院長のコラム

作家再来訪~クリニックの新しい仲間たち~

「接吻」と『ENDLESS STORY」 

10-12-9-1

自分は日本人なのだろうか、と思うことがある。日本人のステレオタイプなイメージ、すなわち、礼節をわきまえる民族、からは相当離れているように思う、特に酒席では。お酒を飲むと、時には鬱積しているネガティブな思いを吐き出すかのように歯に衣着せぬ言動で一刀両断、時にはまるでラテン系かと思う程陽気に楽しく、何れにしても同席してくれた方からは「また誘ってください。」と有り難い言葉をいただく。この文章を読んでいる方から「それを社交辞令というのですよ。」と咎められそうだが、先週、先々週とお付き合いの度が過ぎたのかもしれない、さすがに体力気力とも萎えてしまった。ちなみに今話題の歌舞伎役者のように、飲んで喧嘩を売ったり暴れたりすることはない。その点は重々わきまえている。ただ、急な階段から落ちたことがあるだけで自作自演ですんでいる。
酔った勢いで電話をあちこちにかけるが、お陰さまで無視されることはなく必ず何らかの返事がある。酔った勢いで電話しているので、翌日電話があると「何か用事ですか?」とこちらから電話をかけたにも関わらず思わず返事をしてしまう。「昨日の夜、先生から着信履歴があったので電話したんですが・・・、」、当方の答えはいつも、「たぶん一人で寂しかったのかもしれません、ごめんなさい。」ですましている。
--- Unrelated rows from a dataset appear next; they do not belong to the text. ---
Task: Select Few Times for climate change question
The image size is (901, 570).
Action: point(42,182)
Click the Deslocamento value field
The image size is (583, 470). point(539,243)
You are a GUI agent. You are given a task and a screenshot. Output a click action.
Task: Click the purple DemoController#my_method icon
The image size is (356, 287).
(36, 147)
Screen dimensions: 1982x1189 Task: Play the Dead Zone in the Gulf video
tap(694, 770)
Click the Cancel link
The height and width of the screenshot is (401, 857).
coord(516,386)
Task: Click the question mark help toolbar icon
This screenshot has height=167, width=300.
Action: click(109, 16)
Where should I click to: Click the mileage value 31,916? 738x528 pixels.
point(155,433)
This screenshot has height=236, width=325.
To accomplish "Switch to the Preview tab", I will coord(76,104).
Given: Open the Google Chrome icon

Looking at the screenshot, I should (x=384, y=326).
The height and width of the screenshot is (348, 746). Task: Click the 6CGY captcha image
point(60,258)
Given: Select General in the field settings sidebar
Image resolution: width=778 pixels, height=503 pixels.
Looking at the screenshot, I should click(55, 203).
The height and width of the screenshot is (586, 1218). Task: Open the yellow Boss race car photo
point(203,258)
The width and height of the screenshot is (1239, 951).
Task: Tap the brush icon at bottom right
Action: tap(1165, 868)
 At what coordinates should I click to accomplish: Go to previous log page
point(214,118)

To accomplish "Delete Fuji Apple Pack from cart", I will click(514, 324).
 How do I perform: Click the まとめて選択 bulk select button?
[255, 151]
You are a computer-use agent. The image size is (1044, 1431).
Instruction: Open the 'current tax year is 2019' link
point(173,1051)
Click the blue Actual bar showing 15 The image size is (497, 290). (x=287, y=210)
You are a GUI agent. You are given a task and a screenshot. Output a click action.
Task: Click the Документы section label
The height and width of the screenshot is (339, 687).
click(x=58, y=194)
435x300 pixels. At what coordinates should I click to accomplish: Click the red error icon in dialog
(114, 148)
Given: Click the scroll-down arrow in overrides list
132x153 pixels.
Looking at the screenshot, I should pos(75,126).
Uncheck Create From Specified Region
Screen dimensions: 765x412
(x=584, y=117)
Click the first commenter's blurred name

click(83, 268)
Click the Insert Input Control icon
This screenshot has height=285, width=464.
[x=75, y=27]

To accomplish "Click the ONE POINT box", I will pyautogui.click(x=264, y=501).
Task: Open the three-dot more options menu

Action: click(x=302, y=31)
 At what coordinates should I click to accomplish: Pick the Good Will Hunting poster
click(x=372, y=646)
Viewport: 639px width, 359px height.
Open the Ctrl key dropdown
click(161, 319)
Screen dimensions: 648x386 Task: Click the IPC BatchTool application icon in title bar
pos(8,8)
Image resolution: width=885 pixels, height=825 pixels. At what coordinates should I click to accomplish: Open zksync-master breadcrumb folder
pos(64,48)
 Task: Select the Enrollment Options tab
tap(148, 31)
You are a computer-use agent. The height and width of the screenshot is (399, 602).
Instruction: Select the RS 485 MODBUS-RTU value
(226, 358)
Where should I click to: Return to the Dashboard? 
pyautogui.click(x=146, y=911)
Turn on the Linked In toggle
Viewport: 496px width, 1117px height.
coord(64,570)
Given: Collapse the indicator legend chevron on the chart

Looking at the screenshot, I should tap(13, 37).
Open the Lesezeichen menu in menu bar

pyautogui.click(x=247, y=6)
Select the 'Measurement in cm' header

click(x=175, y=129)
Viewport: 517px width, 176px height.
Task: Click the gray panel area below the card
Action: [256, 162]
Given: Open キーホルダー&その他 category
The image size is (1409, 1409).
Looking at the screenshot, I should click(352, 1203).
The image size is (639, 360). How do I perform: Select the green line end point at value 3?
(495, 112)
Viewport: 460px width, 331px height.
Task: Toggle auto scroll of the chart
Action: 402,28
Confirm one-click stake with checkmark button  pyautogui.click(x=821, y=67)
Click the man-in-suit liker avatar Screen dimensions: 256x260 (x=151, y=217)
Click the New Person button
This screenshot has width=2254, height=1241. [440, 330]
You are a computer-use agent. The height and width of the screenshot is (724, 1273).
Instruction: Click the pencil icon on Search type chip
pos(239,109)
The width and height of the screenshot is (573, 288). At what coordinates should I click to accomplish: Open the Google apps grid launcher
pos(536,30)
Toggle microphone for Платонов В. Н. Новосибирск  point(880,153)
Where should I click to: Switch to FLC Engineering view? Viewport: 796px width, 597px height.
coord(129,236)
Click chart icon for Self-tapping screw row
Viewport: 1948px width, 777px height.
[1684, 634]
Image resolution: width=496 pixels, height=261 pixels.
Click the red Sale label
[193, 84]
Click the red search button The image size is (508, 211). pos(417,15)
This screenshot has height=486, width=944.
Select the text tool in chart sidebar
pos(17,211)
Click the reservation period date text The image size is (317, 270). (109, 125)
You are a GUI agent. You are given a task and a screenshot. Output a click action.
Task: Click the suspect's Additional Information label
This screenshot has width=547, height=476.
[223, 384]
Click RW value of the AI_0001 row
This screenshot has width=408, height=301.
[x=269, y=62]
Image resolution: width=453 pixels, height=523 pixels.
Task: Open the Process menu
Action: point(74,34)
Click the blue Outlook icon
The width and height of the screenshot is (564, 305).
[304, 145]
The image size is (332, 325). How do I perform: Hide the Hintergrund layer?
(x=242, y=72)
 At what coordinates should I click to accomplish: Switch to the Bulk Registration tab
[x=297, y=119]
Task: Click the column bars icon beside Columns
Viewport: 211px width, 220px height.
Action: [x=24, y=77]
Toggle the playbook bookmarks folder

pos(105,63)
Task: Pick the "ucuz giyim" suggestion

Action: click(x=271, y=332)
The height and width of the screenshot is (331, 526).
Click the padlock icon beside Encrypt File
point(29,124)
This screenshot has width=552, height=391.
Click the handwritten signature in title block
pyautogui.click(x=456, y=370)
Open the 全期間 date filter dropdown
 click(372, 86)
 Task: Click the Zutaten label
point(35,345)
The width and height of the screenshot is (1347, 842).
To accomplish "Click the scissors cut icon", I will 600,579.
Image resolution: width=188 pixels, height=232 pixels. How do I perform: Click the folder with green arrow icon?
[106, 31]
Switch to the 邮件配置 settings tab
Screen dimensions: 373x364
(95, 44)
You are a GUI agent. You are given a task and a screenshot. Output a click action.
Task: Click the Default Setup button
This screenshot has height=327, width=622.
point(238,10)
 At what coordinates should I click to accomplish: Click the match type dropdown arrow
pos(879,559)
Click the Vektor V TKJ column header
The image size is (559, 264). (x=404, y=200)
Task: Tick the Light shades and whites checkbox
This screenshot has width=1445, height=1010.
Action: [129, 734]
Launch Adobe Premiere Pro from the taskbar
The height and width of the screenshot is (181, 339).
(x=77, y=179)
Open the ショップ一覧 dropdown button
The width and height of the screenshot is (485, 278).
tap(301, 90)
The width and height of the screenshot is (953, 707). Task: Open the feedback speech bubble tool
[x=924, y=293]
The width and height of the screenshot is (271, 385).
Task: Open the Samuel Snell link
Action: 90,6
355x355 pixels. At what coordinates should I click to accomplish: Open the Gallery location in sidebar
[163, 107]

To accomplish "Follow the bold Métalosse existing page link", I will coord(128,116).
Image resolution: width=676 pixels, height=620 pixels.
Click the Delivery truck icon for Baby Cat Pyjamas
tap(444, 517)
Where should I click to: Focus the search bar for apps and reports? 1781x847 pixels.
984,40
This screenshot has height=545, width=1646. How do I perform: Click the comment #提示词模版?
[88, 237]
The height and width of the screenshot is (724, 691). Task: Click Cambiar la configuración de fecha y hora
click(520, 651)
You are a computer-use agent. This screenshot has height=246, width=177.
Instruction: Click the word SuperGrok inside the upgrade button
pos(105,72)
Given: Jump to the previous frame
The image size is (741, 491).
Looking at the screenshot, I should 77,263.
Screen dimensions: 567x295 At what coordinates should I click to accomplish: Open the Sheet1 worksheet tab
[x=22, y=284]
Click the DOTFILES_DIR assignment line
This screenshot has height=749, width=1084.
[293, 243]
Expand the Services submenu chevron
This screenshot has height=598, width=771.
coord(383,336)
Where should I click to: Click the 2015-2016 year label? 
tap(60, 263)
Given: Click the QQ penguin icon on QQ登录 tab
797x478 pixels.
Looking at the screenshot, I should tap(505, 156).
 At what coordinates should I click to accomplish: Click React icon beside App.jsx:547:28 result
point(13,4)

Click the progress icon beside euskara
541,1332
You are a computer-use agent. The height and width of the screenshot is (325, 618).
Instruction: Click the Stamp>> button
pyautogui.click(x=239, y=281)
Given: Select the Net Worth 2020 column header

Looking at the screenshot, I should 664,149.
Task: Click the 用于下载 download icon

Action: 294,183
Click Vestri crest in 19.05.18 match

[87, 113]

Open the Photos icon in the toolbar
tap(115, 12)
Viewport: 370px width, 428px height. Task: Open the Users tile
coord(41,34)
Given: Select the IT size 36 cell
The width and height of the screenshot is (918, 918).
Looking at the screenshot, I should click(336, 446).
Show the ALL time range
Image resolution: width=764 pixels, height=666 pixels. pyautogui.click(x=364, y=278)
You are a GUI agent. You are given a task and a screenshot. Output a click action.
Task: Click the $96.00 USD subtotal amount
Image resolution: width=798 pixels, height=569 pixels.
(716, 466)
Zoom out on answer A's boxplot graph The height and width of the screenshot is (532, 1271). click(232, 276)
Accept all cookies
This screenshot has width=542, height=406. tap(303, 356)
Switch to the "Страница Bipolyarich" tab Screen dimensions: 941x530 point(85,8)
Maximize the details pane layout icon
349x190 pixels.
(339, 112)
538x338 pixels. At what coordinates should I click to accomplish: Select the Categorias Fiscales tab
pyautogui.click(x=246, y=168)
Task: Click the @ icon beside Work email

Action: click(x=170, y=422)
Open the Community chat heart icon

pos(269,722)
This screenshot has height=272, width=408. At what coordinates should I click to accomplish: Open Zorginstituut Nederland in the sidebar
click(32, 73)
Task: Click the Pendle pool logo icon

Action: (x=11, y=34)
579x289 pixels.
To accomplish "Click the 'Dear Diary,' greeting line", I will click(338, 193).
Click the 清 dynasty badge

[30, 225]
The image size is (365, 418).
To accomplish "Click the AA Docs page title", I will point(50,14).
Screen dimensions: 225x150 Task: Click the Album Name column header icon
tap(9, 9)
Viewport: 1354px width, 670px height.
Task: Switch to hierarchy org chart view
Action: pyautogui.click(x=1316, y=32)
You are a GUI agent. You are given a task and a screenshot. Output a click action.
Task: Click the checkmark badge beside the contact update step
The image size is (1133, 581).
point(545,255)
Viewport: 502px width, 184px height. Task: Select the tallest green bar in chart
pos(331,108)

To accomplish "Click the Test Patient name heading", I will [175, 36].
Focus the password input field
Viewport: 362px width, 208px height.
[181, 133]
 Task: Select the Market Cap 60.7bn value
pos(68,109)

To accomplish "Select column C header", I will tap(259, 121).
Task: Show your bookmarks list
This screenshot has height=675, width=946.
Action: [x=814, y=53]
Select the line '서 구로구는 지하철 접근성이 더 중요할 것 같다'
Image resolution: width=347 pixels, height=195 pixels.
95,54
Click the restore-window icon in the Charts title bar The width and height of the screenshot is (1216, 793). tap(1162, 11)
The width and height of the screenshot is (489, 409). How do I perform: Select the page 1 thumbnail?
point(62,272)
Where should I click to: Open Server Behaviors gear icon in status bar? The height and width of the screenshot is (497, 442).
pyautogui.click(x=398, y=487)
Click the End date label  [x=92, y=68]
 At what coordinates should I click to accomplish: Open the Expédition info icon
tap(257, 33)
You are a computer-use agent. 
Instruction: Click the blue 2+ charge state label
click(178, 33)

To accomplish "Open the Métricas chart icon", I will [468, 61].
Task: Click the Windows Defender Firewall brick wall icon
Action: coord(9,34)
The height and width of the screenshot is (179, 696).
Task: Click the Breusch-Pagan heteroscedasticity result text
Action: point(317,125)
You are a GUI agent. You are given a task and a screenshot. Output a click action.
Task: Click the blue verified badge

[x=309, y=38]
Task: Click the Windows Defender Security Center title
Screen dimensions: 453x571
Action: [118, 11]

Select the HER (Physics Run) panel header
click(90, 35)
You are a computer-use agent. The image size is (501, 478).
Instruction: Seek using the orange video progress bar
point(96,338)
今年の2月、阪神百貨店で古畑さんの個展が催された。日常生活の中でなかなか会うことが出来ないので、泊まりがけで個展へ表敬訪問をした。その時飾られていたのが、古畑さんがクリムトにオマージュを捧げた、まさにその題名も「接吻」であった。確か8号程度の作品だったと思う。クリムトに影響されたことは構図、色使いを見れば一目瞭然であったが、その絵には古畑ワールドが満載されていた。この絵に興味を持ったもう一つの理由は、今まで古畑作品を見て来て、有名作家の作品をモチーフにした作品を見たことがなかったからである。その個展で飾られていた作品の中で一番気に入った作品であったが、如何せんクリニックに飾るには少し小さすぎた。
個展終了後、画商も交えて会食をした。古畑さんも、画商の咲間さんも結構飲める。僕も弱いながらも楽しく飲める。宴もたけなわ、皆がほろ酔いかげんになってきたところで、気が大きくなり怖いもの知らずになった僕は、「『接吻』いい作品ですけどね、もう少し大きければさらにいいですよ。ついでに言うと、古畑さんはBOXクレイアートがオリジナルですけれども、実は油絵がいいんですよ。そうだ、クリニックにはBOXクレイアートしか飾られていないので、一度クリニックを題材に油絵を描いてくれませんか。」と言ったような、おそらく依頼したのだろう、こちらは酔っているから覚えているようないないような。そうでなければクリニックになぜ、自分が思い描いていた作品が納入されたのか理解出来ない。

「接吻」はラウンジに設置した。以前個展でみた作品よりもはるかに圧倒的である。存在感が全く異なる。大きくなったことで大雑把になったかというとむしろ逆で、大きくなった分世界感が広がり、微にいり細にいり二人を取り囲むディテールがより複雑なものになった。シンプルな白壁のラウンジが一気に華やいだ、
「長嶋雄一クリニック」の正式名称は「ENDLESS STORY」だそうである、受付横に設置した。クリニックの前には愛車ISFが鎮座している。夜空には古畑ブルーと夕焼けのような赤色の対比が印象的で、元々は資材置き場だった駐車場が幻想的な海になっている。見ていて飽きない、いや見続けていたい作品である。特にISFを中心に描いてくれたのには感慨深いものがある。長嶋雄一クリニックとともに苦楽を歩んで来たこの強い思い入れのある車は、訳あって新春には売却しなければならないからである。
何れの作品もスタッフ、患者さん、出入りする業者さんから大好評である。癒しのクリニックにさらに華が添えられたようだ。日常生活において、花と絵画は心にゆとりを与えてくれることを改めて実感させられた。花や絵画のように、人を癒したり勇気づけたり、そこにその人がいるだけで華やぐような人間になりたいものである。